I think it depends mostly on how you want to use this data.
First of all, I don't really see the benefit of option 3 over option 2. I think separating the special tables in another schema will make your application harder to maintain, especially if later on commonalities are found between 'special values'.
As another option I would say:
- Store the special values in an XML fragment (or blob). Most databases have ability to query on XML structures these days, so without the need for many extra tables, you would keep your flexibility for a small performance hit.
If you put all the special values in one table, you get a very sparse table. Most normal DBMSes cannot handle this very well, but there are some implementations that specialize in this. You could benefit from that.

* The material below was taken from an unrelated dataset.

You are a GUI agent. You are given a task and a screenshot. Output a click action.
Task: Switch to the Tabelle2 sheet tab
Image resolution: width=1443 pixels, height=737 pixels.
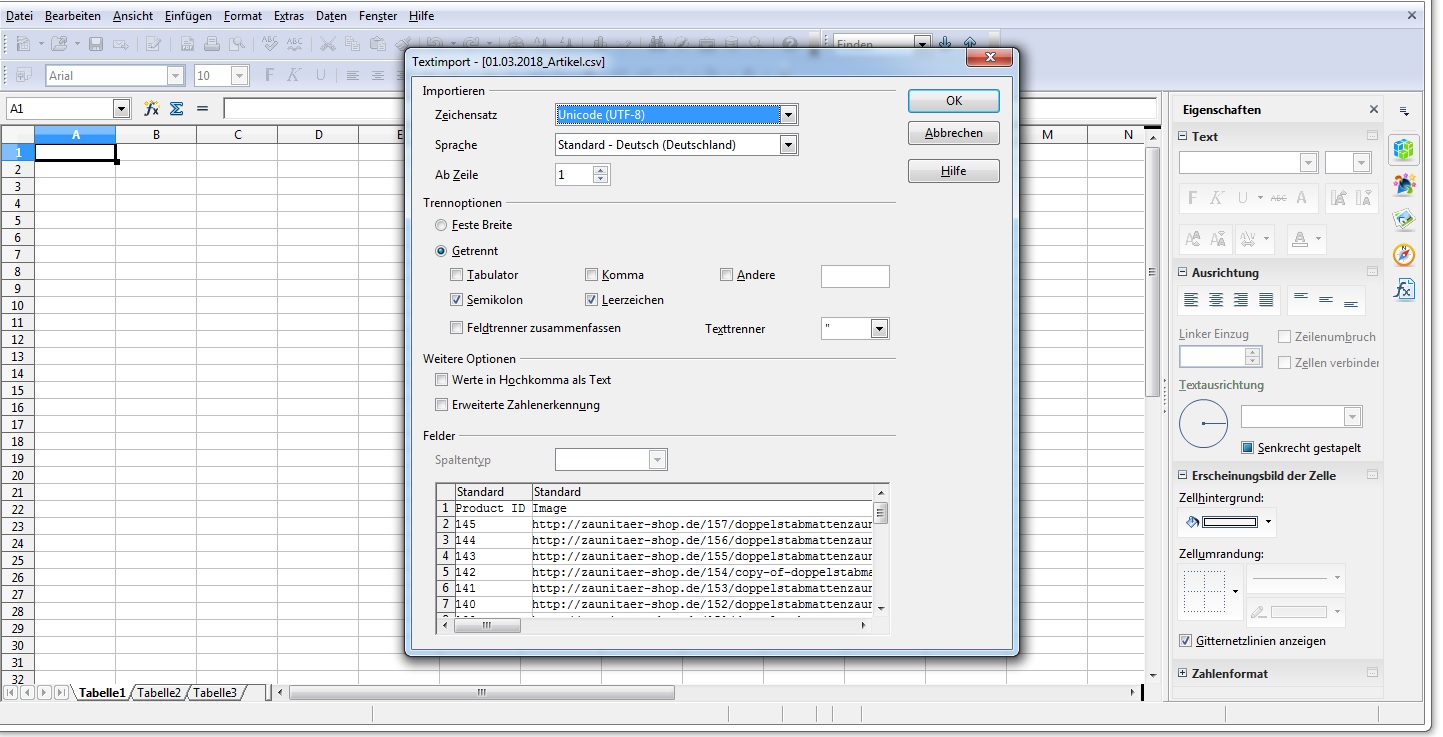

Do you often need to query the key-value pairs? if you basically access that table through it's entry_id, I think having a key-value table is not a bad design. An extra index on the kay column might even help you when you do need to query for special values. If you build an application layer on top of your database, the key-value table will map on a Map or Hash structure, which can also easily be used.
It also depends on the different types of values you want to store. If there are many different types, that need to be easily accessed (instead of being serialized/deserialized to XML/Character-String) you might want to store the type in a separate column, but that will usually lead to a very complicated design.
Hope this helps (a little bit).
-Maarten
http://en.wikipedia.org/wiki/Entity-Attribute-Value_model
Suggest you read about the problems with entity value tables before deciding to use them.
Oracle can deal with sparsely filled tables quite well. I think you can use a similar approach as company salesforce uses. They use tables with a lot of columns, they create columns when needed. You can index those columns much better than an eav model.
So it is flexible but it performs better than an eav model.
Read: Ask Tom 1, Ask Tom 2, High Scalabilty and SalesForce.
The "Option 1" patterns is also called the "Universal Relation" At first look it seems like a short cut to not doing potentially difficult data modeling. It trades effortless data modeling for not being able to do simple select, update, delete without dramatically more effort than it would take on more usual looking data model with multiple tables.